→ Text segment:
-- Opening Marker --

    And now for the test. My personal favorite explosive plaything is the Cratermaker. Cratermakers are empty 12 gram CO2 cartridge filled with black powder, match heads, flash powder, or similar low explosive. If you've had access to the internet and my rantings for more than five minutes you've probably already head this speil before - Repeatedly.
    Regardless, something was needed to catch the fragments resulting from the blast and record, with reasonable accuracy, the path that the fragments took. Nothing too high tech was required. In fact, this large cardboard speaker box fit the bill quite nicely.

    One standard black powder filled cratermaker was prepared and placed on the ground in the center of the box. I recorded which direction is was facing (relative to the end with the fuse in it). After measuring everything out and snapping a quick photo the fuse was lit and I vacated the premises.
    And yea, verily did the box explode. And thusly were the scattered pieces collected.
    The box parts clearly displayed several puncture marks from the cratermaker's shrapnel. I took the box home and pieced it back together. Using the starting position of the cratermaker itself inside the box I was able to calculate the paths the pieces of shrapnel took as they flew from the blast site. I came up with this:
    The short green line indicates the direction the fuse of the cratermaker was pointing. There were six recorded fragments that left the blast site. The four in green were recovered, at length. The fragment represented by the blue line rocketed off into the bushes and left no evidence of itself other than a hole punched in the box. The fragment in red, however, clearly illustrated the dangers of shrapnel.
    For here it is, buried some three quarers of an inch into a hardwood log not far from the blast site. Had this fragment struck flesh it easily would have punctured a leg or an arm and passed clean through it. A chest hit would likely involve serious organ damage, and a head hit probably would have been fatal. This, kids, is why you take cover from shrapnel. Not because it could hurt you or take out an eye - Because it can easily kill you.
    The rest of the recovered fragments are varied. Some are large, some are small, some are pointy, some are rounded. All of them would have posed serious risk to anyone in their path.

    The trouble with cratermakers is that their shrapnel output varies. In general weaker and slower burning explosives (match heads, smokeless powder) tend to split the cartridge and not fragment it. Black powder is a mixed bag and sometimes splits, sometimes fragments, and sometimes does a little of both. Very high velocity explosives like flash powder and acetone peroxide almost invariably shatter the cratermaker's casing into ten or twenty shards. All of this, though, is variable. I've seen match heads frag a CO2 cartridge like a hand grenade and I've seen flash filled cratermakers peel themselves open like flowers. It's simply not something that you can predict.
    Now you have all the scary facts about how dangerous shrapnel is; Here is what to do about it: When in doubt, take cover. In the case of a shrapnel producing device, always put something strong enough to withstand the impact of the resulting fragments between you and the bomb. Suitable pieces of scenery include trees, brick or cement walls, boulders, and moderately sized mounds of earth. If you are building your own blast site a piece of 3/4 inch thick plywood should be sufficient to stop shrapnel from any low explosive device. Always remember the cardinal rule: Shrapnel's flight is line-of-sight. If you can see it, it can kill you.

-- Closing Marker --

→ Data to examine:
-- Opening Marker --

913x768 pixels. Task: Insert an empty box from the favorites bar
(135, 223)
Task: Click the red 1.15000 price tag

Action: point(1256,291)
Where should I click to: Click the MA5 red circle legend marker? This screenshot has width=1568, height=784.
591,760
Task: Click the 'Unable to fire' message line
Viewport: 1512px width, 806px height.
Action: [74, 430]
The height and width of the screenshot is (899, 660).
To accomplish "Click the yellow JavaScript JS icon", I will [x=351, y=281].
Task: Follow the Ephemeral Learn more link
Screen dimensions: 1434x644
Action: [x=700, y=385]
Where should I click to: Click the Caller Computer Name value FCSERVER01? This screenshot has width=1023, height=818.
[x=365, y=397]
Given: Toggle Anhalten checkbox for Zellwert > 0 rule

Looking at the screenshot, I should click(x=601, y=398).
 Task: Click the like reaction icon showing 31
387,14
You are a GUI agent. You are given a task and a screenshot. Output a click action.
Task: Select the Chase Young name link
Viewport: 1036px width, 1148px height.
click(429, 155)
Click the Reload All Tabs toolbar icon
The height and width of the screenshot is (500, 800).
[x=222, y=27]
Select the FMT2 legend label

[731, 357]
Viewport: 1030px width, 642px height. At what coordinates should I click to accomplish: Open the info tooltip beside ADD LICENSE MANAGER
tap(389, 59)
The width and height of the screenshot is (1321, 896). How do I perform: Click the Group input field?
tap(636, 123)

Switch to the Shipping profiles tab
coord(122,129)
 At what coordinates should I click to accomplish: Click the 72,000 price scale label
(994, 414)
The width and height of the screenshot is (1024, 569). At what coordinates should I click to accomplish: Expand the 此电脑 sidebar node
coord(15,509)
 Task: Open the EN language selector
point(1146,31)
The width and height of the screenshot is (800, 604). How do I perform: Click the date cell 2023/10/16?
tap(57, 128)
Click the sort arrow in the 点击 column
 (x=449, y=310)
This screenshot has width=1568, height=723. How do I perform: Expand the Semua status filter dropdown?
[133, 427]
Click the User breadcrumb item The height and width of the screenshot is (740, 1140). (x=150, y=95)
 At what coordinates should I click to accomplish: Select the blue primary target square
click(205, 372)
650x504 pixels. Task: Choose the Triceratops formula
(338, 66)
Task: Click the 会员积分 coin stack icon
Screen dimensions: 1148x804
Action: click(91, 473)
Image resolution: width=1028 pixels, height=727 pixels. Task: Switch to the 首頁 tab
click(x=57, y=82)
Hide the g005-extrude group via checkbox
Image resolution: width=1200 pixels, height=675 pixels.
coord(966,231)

-- Closing Marker --

→ Instructions to follow:
In the cratermaker test, how deep was the fragment shown in red buried in the hardwood log? The lines aren't needed for this.

→ Response for this exercise:
About three quarters of an inch.